Le blond ale (o blonde) rappresentano, in sintesi, la risposta belga all’avvento delle lager tedesche. Sono state proprio le blond ale, o meglio l’evoluzione di questo stile, a porre l’accento sul luppolo, sdoganando talvolta il suo ruolo di attore principale. E se questo è il presente, nel recente passato si trovano testimonial noti per inquadrare meglio lo stile e le odierne variazioni sul tema. Sono gli anni ’70 e a Breedonk (nord di Bruxelles) Moortgat produce da tempo una belgian (strong, data la percentuale di alcol) ale ambrata. Non era ancora consuetudine ricorrere a malti chiari base (così detti perché utilizzati da soli o comunque predominanti nella ricetta) per ottenere diversi risultati nel bicchiere, almeno fino a quel momento, quando appunto le aggressioni del mercato tedesco iniziano a modificare i consumi.

Una birra chiara, corposa e alcolica, dall’ampio bagaglio aromatico e dall’amaro contenuto.

 

AROMA: l’apporto dei luppoli si esprime con note speziate (potrebbe ricordarvi il pepe) e terrose. La componente maltata e l’essenziale lavoro dei lieviti completano il set aromatico con sentori fruttati (agrumi, frutta a pasta bianca e gialla) e che possono ricordare il miele, la crosta di pane. Aromaticità che può variare nelle versioni più luppolate, maggiormente caratterizzate dai luppoli utilizzati con generosità

ASPETTO: schiuma abbondante e cremosa, di colore tra il bianco e l’avorio, con buona persistenza. Birra solitamente abbastanza limpida, di colore dorato (da chiaro a intenso)

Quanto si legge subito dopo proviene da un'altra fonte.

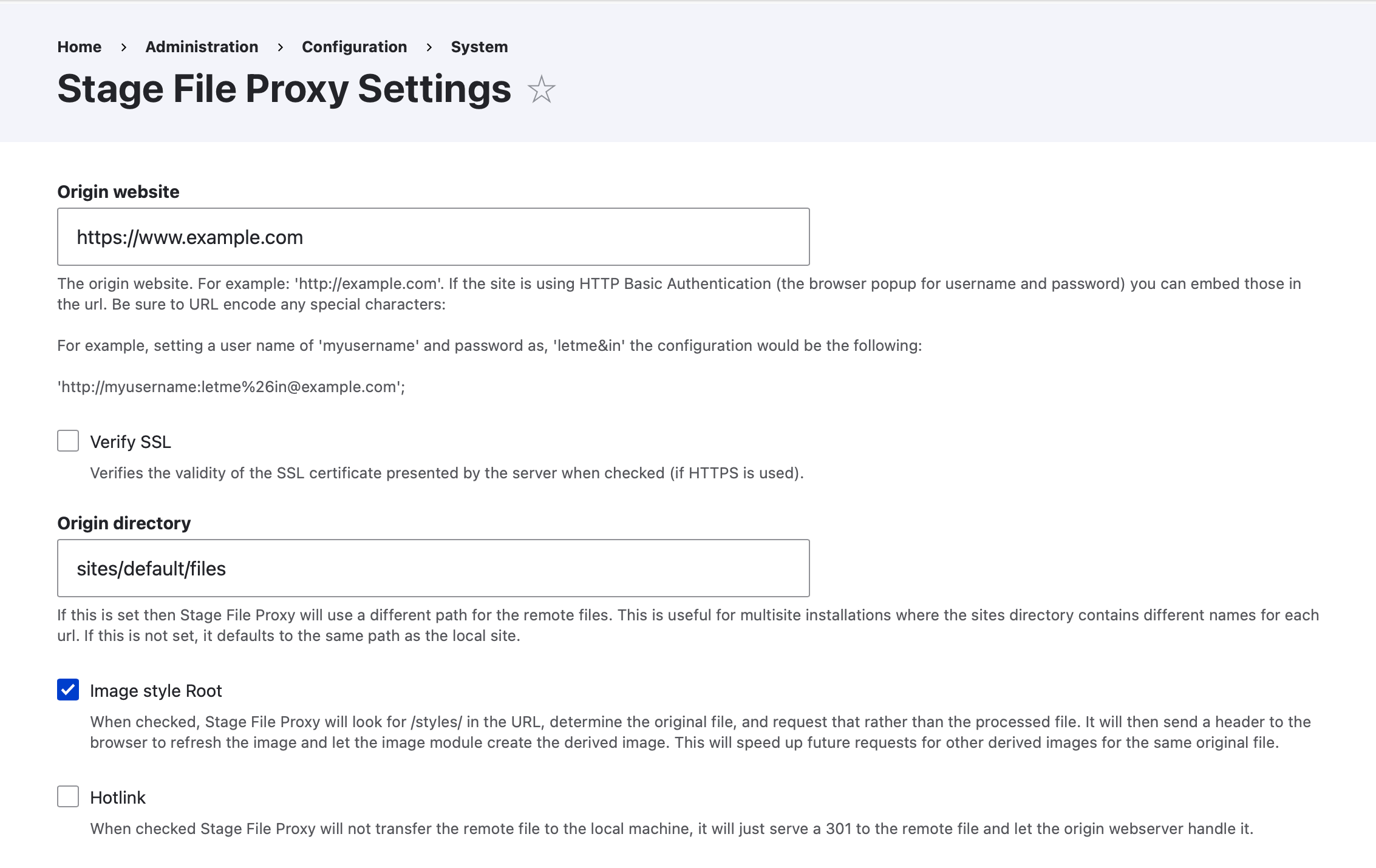Click the Verify SSL label text
1376x868 pixels.
(131, 442)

IN BOCCA: l’ingresso palesa un accenno di dolcezza, ma lascia immediatamente spazio a un sorso che risulta abbastanza secco e tutto sommato snello. Merito anche della buona carbonazione (le bolle, sempre loro) e del finale che, nelle versioni più attuali, non lesina sull’amaro. Alcolicità contenuta (4,4 -5,5 % vol.).